— Work to complete —
Your answer is a copy of every line in the records where "accomplish" appears.

Segment Start: Source records

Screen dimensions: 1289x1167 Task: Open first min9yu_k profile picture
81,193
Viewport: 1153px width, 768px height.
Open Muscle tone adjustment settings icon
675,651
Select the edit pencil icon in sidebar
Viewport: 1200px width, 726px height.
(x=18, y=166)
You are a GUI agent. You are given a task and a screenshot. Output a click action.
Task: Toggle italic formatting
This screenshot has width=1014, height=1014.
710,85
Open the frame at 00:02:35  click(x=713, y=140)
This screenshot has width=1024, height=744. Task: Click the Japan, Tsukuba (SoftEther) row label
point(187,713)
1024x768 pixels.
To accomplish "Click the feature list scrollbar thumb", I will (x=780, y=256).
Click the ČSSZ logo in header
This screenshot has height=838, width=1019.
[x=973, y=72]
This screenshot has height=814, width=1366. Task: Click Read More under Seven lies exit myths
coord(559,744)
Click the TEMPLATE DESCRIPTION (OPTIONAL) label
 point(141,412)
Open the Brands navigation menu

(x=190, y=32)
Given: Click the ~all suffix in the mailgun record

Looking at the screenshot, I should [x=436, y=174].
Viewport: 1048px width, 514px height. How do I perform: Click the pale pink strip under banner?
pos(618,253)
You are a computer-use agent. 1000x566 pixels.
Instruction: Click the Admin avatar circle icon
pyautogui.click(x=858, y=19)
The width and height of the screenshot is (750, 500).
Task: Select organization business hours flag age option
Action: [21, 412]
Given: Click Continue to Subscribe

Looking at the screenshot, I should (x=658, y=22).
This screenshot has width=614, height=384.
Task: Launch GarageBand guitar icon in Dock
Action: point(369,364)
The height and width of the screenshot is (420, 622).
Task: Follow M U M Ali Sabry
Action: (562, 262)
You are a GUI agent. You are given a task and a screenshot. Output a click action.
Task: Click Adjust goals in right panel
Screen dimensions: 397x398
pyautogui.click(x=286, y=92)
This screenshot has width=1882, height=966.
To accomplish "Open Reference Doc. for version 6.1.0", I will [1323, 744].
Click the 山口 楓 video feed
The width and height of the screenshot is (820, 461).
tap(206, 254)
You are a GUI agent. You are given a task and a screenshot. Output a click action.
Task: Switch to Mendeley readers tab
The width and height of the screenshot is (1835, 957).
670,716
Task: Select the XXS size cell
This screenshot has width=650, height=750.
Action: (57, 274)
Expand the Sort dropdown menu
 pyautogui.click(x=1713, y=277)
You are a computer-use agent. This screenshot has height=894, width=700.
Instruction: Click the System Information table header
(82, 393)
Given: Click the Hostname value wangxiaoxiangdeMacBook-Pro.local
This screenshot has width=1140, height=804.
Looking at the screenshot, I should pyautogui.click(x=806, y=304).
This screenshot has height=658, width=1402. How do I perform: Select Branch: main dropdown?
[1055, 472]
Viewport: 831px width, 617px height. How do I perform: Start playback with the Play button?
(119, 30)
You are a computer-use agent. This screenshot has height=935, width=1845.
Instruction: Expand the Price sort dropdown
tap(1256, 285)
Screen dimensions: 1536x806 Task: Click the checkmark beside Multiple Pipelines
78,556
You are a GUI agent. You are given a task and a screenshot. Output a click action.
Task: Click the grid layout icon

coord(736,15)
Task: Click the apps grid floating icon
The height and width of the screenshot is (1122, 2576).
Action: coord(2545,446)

Segment End: Source records

— Task answer —
To accomplish "Click the feature list scrollbar thumb", I will (x=780, y=256).
To accomplish "Open Reference Doc. for version 6.1.0", I will [1323, 744].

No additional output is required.